Your goal: From the entries below, tally how many lines contain "will" and report only that figure.

● ● ●

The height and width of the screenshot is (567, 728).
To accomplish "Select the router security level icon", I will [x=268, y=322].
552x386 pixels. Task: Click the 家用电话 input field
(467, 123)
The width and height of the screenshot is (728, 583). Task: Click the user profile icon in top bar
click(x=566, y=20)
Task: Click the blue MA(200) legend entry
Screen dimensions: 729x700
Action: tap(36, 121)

● ● ●

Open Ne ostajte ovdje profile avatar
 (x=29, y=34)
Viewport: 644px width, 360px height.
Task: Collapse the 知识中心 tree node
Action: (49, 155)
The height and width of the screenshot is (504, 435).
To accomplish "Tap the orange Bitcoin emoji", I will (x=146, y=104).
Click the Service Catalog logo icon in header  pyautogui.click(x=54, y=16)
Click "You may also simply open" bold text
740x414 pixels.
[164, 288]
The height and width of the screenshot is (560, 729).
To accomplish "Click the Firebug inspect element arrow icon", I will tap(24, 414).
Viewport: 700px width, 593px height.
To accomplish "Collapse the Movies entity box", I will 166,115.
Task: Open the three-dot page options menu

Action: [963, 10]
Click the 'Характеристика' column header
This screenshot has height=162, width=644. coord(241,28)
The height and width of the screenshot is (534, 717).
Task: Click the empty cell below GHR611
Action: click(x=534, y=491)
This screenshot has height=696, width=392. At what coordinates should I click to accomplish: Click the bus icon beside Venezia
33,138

● ● ●

Answer space: 4